E tu não foste um homem vulgar. Do ponto de vista literário, tu fizeste o que, até aí, ninguém fez, talvez depois do Padre António Vieira. Revolucionaste a literatura, quebraste a cristalização da literatura clássica como se tivesses feito explodir um fogo de artifício ao fim da página trinta ou quarenta do teu “Levantado do chão”. Criaste uma profunda influência na maior parte dos escritores portugueses actuais. E não só portugueses.
Consta-se que nunca disseste mal ou menosprezaste outro escritor. Por isso, creio que não desprezarás a minha opinião. Passaram perante os meus olhos, nas minhas leituras, além de ti, dezenas, se não centenas de escritores, desde a minha juventude, desde aqueles dezoito anos, em que eu devorava Dostoievski, debaixo dos lençóis, à luz de um foco olho-de-boi para que minha mãe não visse. Sinto que tenho algum direito a falar da tua obra. E a tua obra foi das mais belas que li, das que mais me ensinaram e perturbaram, no construtivo sentido que a perturbação pode trazer, das mais difíceis de construir, das mais penosas a levantar do chão.

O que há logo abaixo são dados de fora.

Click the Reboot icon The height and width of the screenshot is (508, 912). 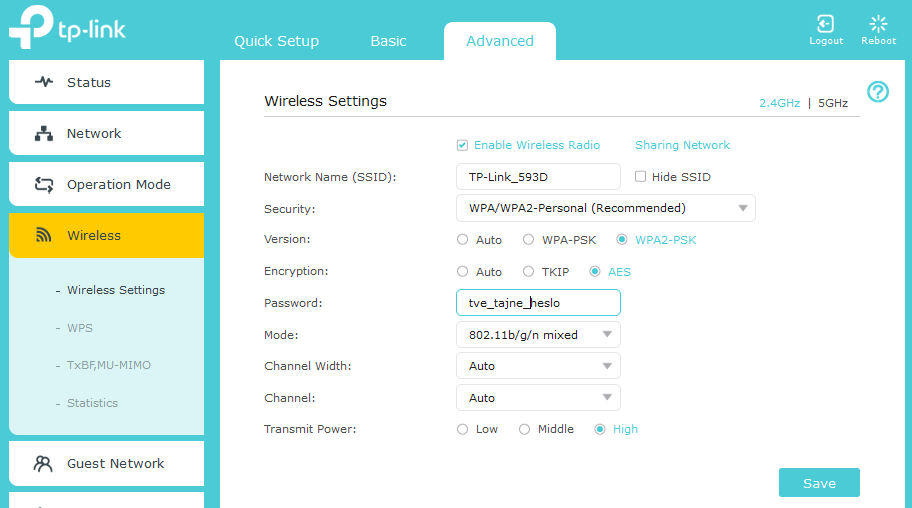tap(878, 24)
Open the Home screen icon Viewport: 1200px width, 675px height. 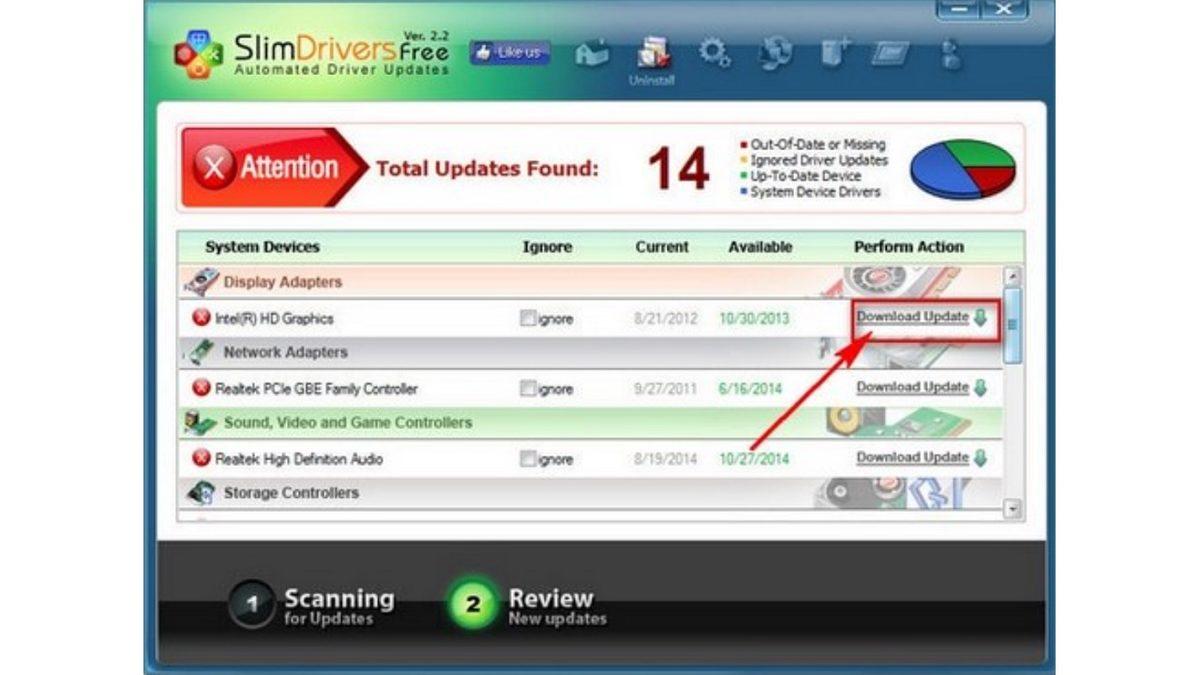point(593,55)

E fizeste-o com toda a humildade e sabedoria das grandes mentes que têm a noção da sua pequenez humana. Basta ver que por todos os teus livros vagabundeia um narrador que não és tu nem uma personagem inventada, um fio condutor que não é obra estéril de ficção, mas a voz de um povo, a voz do povo, a voz da humanidade. Quem fala nas entrelinhas de toda a tua obra é a humanidade. Magnífica mensagem, a da humanidade silenciada. Comoves-me, meu amigo, porque entraste profundamente no coração do meu pensamento.

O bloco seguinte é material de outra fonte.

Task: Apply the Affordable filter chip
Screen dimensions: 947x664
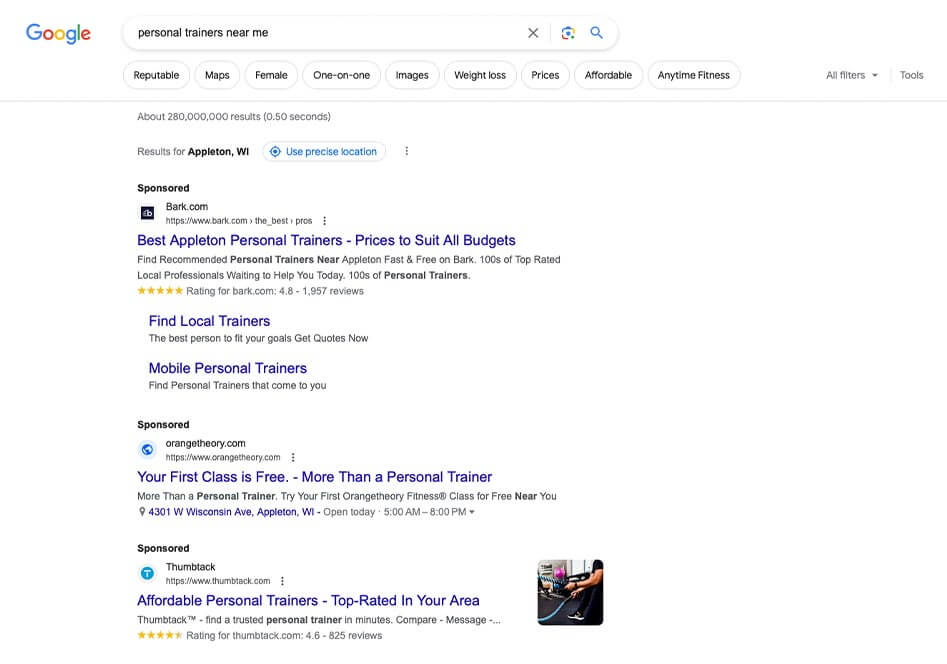Action: [608, 75]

Mas a tua escrita, profunda e admirável escrita, que vai desde a esperança ao descrédito na humanidade, é a tua humanidade. A escrita do pensador, a lucidez do escritor, a humanidade do ser humano, a humanidade do criador de utopias, que consegue ter a coragem de chegar ao fim da vida sorrindo das suas próprias utopias. Morres com um sorriso nos lábios, não pela paz do mundo pela qual lutaste, mas com a paz de quem tudo fez para que assim não fosse, depois de teres dito ou pensado que, no fim de contas, das tuas contas, o homem é uma merda, um vírus que apareceu na cadeia evolutiva, metido à força no gráfico de Hillis, contaminando, irremediavelmente, não só toda a humanidade como toda a ordem natural dos seres vivos. Creio que tens razão, embora mantenha ainda a esperança ou a utopia de a não teres.